I have many files that I would like to concatenate. Here is an example which generates those file names with some example content:
for lane in $(seq 1 4)
do
for sub in $(seq 1 8)
do
echo "sublib ${sub}, lane ${lane}, R1" > S${sub}_L00${lane}_R1.fastq.gz
echo "sublib ${sub}, lane ${lane}, R2" > S${sub}_L00${lane}_R2.fastq.gz
done
done
To concatenate these files using GNU parallel I've created the shell function below, but because these files are very large in practice, I would like enable a check which prompts the user for a "Yes" or "No" to verify the correct files are being combined before each job is executed.
Given that parallel executes each job simultaneously, is there a way to "pause" each job while the user input "Yes" or "No" is passed serially?

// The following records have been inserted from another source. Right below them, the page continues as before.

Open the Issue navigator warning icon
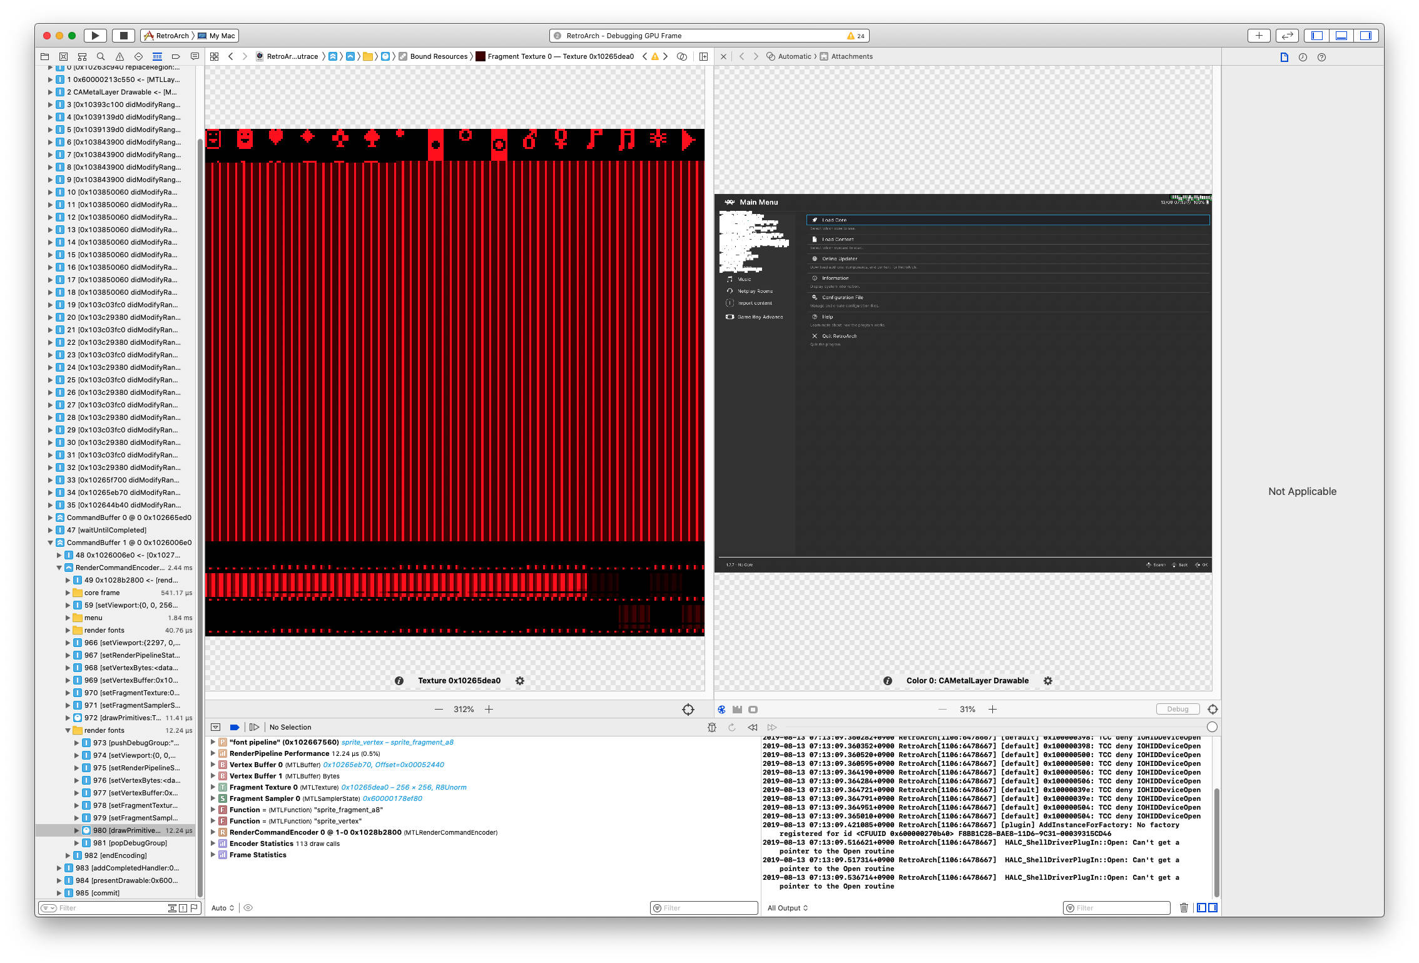tap(120, 56)
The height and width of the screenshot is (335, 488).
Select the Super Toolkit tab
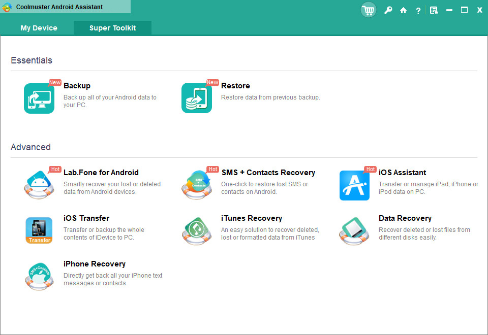[112, 28]
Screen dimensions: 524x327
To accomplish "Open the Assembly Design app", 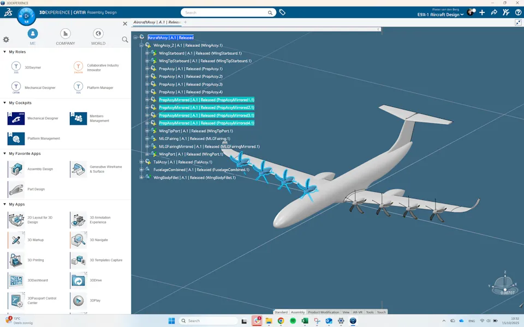I will click(16, 169).
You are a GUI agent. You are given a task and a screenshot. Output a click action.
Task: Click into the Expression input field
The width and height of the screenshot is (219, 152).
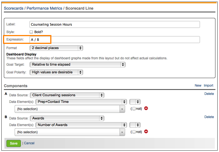click(115, 40)
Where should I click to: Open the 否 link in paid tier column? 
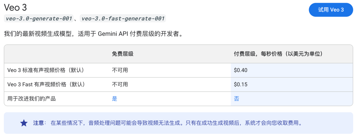click(x=236, y=99)
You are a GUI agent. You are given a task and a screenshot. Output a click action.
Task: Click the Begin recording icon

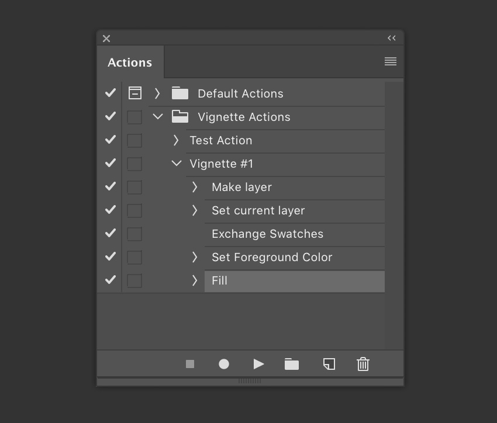point(223,363)

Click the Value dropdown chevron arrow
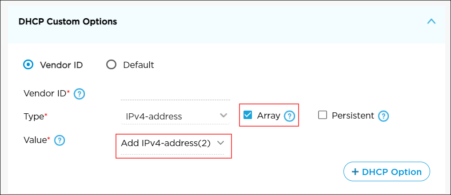coord(220,143)
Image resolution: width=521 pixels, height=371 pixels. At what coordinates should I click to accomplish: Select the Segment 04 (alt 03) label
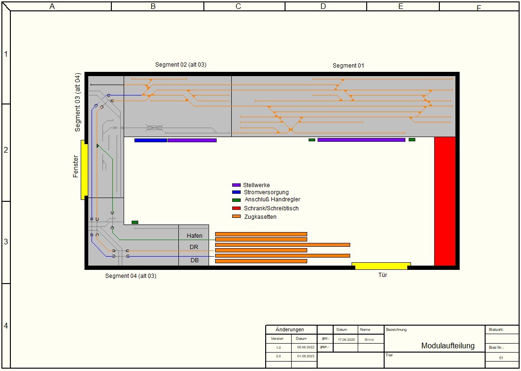point(131,276)
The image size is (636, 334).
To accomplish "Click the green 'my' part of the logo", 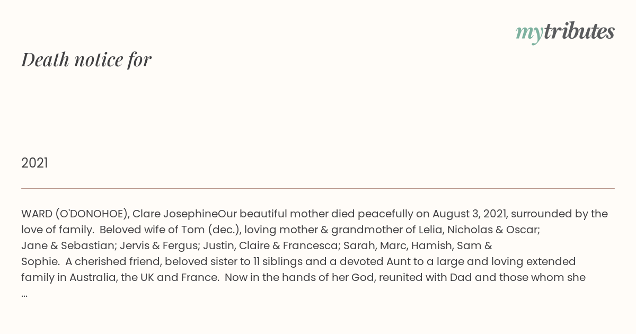I will point(529,33).
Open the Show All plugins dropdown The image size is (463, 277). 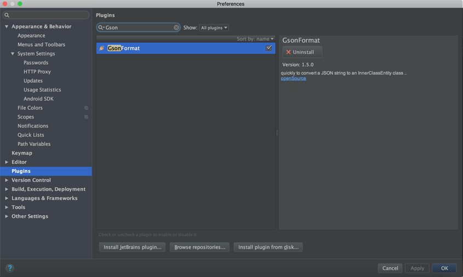coord(214,27)
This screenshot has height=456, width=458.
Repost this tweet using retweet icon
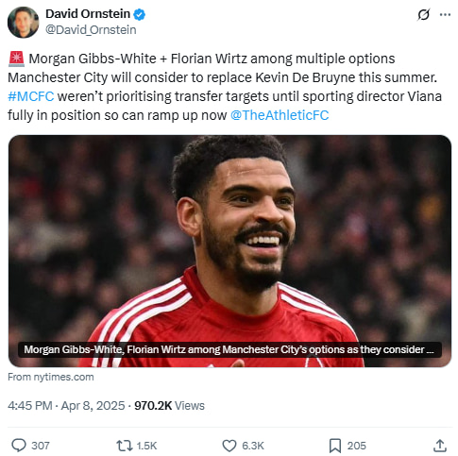(x=123, y=446)
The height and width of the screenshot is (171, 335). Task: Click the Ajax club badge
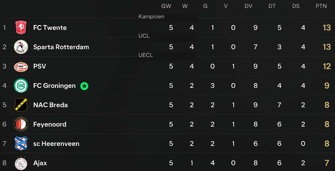[21, 163]
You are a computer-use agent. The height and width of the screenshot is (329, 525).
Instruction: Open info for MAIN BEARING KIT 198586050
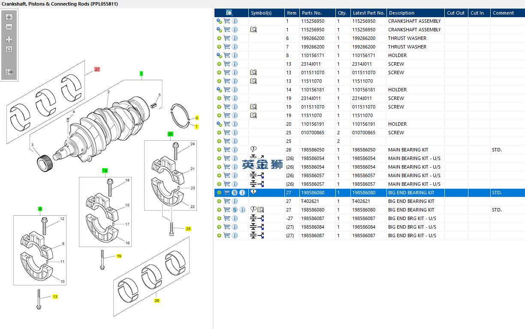235,150
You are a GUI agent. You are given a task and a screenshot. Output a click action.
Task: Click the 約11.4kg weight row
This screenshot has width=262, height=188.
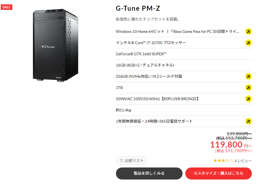(x=184, y=110)
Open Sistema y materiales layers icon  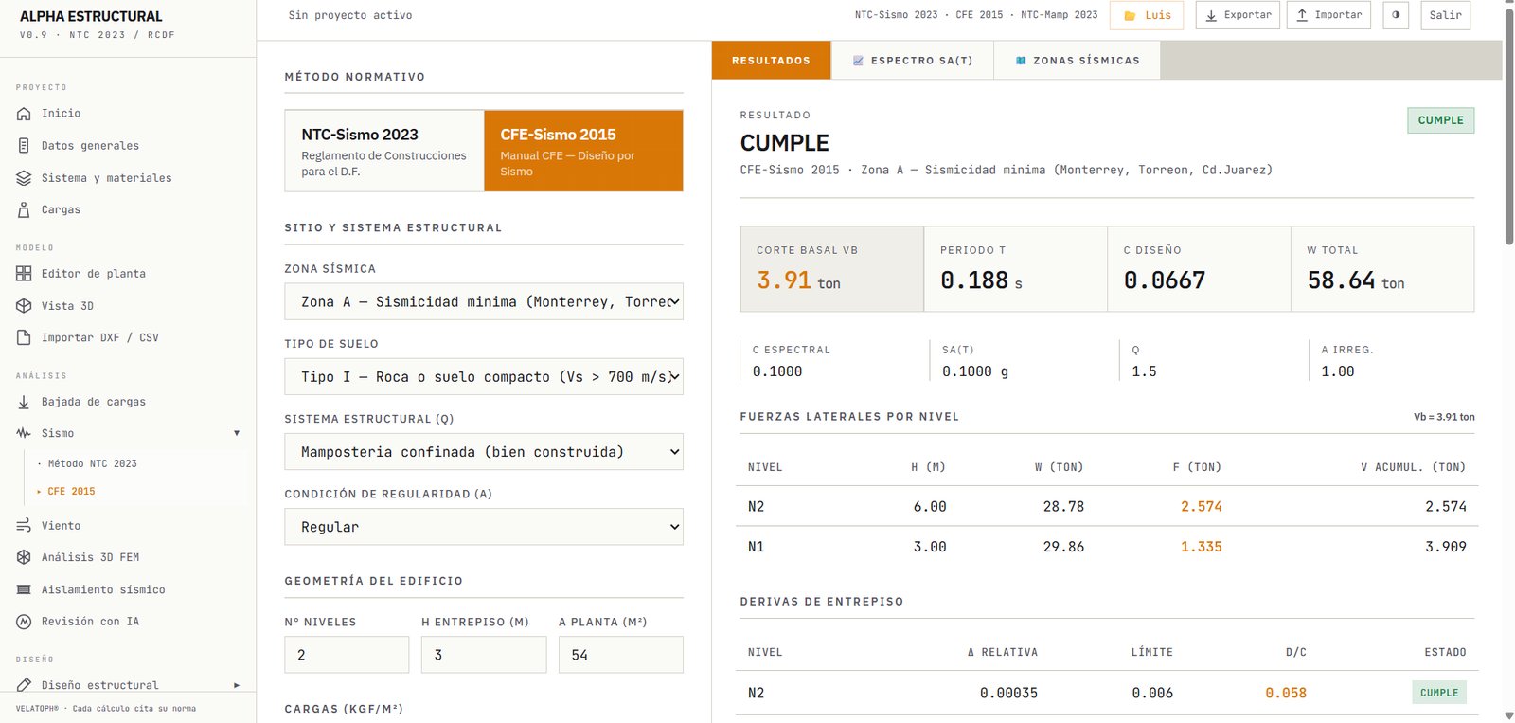[24, 178]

export FQ_DIR="/volume-general/test-fastqs/concat-demo/"
function concat_fq () {
files=$(find ${FQ_DIR} -type f -name "${1}_L*R${2}*")
printf "Files to concatenate:\n$files\n\n"
read -p "Proceed? [y/n]?" yn
case $yn in
[Yy]* ) cat "$files" > ${FQ_DIR}${1}_cat_R${2}.fastq.gz;;
[Nn]* ) echo "Aborting.";;
esac
}
export -f concat_fq
# example run
parallel -k --lb concat_fq {} ::: S1 S2 ::: 1 2
CodePudding user response:
GNU Parallel has very limited support for interactive programs.
You may use --interactive
to make GNU Parallel prompt you if a job should run or not.